Jul 16th, 2005
Return to Night City (Part 2: Statistical Poetry and Hot Gothic Chicks)
I guessed that the cafe we entered was relatively new. Although brimming with the usual scents of a very "Starbucks" variety, there was still that faint, almost undetectable, smell of new paint that wafted around. The chairs and tables were still very polished, and the barristas and cashiers still wore sincere smiles on their faces as they took customer orders.
My friend and I looked around to check the other patrons of the cafe–which at first glance seemed were mostly young college (perhaps high school) girls. I considered myself pretty much a novice when it came to book signings, this being the first one I had ever attended. However, be that as it may, my abject curiosity was getting the better of my stage fright (the "novelty effect" as my friend calls it). I happily found an empty nook for me and my friend, and sat comfortably, continuing to survey the surroundings, while my friend readied his books for the signing.
"Makes me wonder exactly how does someone write himself into stardom?" I said, not a little too loud, turning a few (young and pretty) heads in our direction. I suddenly realised how most of the young women around us were near copies of each other–mostly in black, with heavy mascara, some silver or bronze jewelry (usually an egyptian ankh or peace sign) and black nail polish. Their dark fashion contrasted sharply with their pleasant smiles and bubbly demeanor, although there were one or two who seemed brooding enough to be considered genuinely "evil". Not a few of them seemed to be sizing us up, their darkened eyes appraising us teasingly, as if asking the question: are you one of us? or dinner?
Pretending to be oblivious to the sudden attention I just caused, I turned to my friend, who was digging through his backpack.
"Where the damn pen? I always bring one and I don’t believe I’d forget it at a time like this."
"Well, unless it’s a nice pen or a lucky one, I’m sure the author’s going to come equipped with lots of his own. He does this for a living, you know."
My friend nodded and proceded to straighten his copies of "Puddles in Starlight", "Anagram", and "Second Chapter" the latest three bestsellers of this famous American author. "Actually you’re right," he suddenly said.
"About what?"
"Lucky pens. The author’s got a lot of those. I’m just fan buying into the fluff of his writing for personal reasons, but a diehard literary critic would cringe at the thought that what makes a bestselling writer, or simply a writer, is more a lucky set of circumstances than any skill."

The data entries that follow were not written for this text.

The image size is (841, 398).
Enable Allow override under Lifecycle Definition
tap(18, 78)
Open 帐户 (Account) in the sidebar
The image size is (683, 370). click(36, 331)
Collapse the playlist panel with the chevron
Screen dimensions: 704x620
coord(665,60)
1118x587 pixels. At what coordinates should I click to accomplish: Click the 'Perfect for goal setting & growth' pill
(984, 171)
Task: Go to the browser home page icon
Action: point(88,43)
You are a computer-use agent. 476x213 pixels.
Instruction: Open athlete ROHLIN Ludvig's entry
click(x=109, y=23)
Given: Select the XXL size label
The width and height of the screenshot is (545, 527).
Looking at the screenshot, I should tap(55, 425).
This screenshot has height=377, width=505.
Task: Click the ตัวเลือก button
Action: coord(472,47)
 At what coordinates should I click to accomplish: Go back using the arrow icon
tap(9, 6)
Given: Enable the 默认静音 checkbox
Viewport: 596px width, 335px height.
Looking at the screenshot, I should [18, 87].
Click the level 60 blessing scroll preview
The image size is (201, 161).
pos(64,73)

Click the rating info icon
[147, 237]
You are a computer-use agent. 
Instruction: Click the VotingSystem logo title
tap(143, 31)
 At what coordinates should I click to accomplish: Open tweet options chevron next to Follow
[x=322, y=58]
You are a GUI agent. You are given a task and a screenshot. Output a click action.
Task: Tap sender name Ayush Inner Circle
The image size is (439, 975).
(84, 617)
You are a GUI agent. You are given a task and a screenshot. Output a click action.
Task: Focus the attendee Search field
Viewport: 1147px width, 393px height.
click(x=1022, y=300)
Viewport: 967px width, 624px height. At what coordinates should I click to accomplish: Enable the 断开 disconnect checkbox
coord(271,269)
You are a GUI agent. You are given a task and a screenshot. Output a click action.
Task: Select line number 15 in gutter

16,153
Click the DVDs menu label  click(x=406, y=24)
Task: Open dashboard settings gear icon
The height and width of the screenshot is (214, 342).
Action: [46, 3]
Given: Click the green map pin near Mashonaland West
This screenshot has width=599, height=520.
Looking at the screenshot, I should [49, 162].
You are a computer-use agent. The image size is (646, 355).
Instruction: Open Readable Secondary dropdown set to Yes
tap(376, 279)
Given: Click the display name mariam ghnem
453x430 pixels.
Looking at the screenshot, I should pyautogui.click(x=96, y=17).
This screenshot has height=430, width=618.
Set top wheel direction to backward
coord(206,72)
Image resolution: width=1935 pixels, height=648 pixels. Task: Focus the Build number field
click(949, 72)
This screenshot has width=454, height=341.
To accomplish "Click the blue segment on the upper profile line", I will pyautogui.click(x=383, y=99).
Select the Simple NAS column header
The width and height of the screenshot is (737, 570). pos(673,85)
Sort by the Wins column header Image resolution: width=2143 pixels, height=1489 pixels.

My friend was talking louder than I was, and I started to notice that we had attracted a temporary audience beside us–some bored college girls waiting for their idol to arrive to sign their literary treasures.
"Similar to uber-attractive fashion models or uber-talented athletes? Not so much training as they are genetic freaks of nature?"
"Something like that. Did you know that in France, sometime after the end of World War I, some depressed poets got together and performed a little surrealist experiment. They’d hand slips of paper to each other, write down fragments of sentences, then string them together to see what they would find. The structure they followed was adjective-noun-verb-adjective-noun. They did this and published their work, and from that random collection they came up with a poetic statement: Les cadavres exquis boiront le vin nouveau."
"The… exquisite cadavers shall… drink the new wine?"
"Good french."
"That’s bizarre."
My friend took out a small piece of paper. "I tried a similar experiment just for fun using a spreadsheet. I got twenty nouns, twenty verbs, and twenty adjectives. Using the same structure the french used should give me about three million two hundred thousand permutations. You’ll be shocked at how the results actually make some sense–or nonsense." He was sounding pretty obsessed.
I started looking at my friend a bit worriedly. "Just for fun eh? I hope you’re not suffering from any depression yourself man." I read his paper:
The fine sister shall assume the virtuous tree
The sorry man shall repel the excellent ancestor
The naughty liquor shall unseat the corrupt vehicle
The sorry descendant shall acquire the upright parent
Crap mostly.
The wayward soil shall condemn the excellent tree
That was actually good.
The corrupt sister shall acquire the fine parent
The wicked child shall transform the excellent sky
The disobedient soil shall collect the evil man
The last one was cool.
The hesitant sun shall acquire the virtuous descendant
The evil sister shall assume the mischievous man
This was getting disturbing.
The superior soil shall transform the superior clothing
The hesitant vehicle shall travel the upright liquor
The virtuous child shall mimic the naughty ocean
That last one… whoah.
The wayward sky shall mimic the excellent vehicle
The corrupt sky shall cherish the moral sun
That second one hit right home.
The sorry book shall value the worthy star
The hesitant cup shall value the penitent soil
The excellent liquor shall summon the naughty world
The virtuous descendant shall acquire the worthy star
The hesitant man shall mimic the hesitant woman
Unbelievable, especially the last one.
I looked back to see my friend gone from my side and quickly found him on the opposite corner chatting with one of the hot gothic girls–one of the "evil" ones. I shook my head slowly and smiled. If life, like good poetry, was truly random, then I guess it doesn’t hurt to push one’s luck whenever the opportunity arose.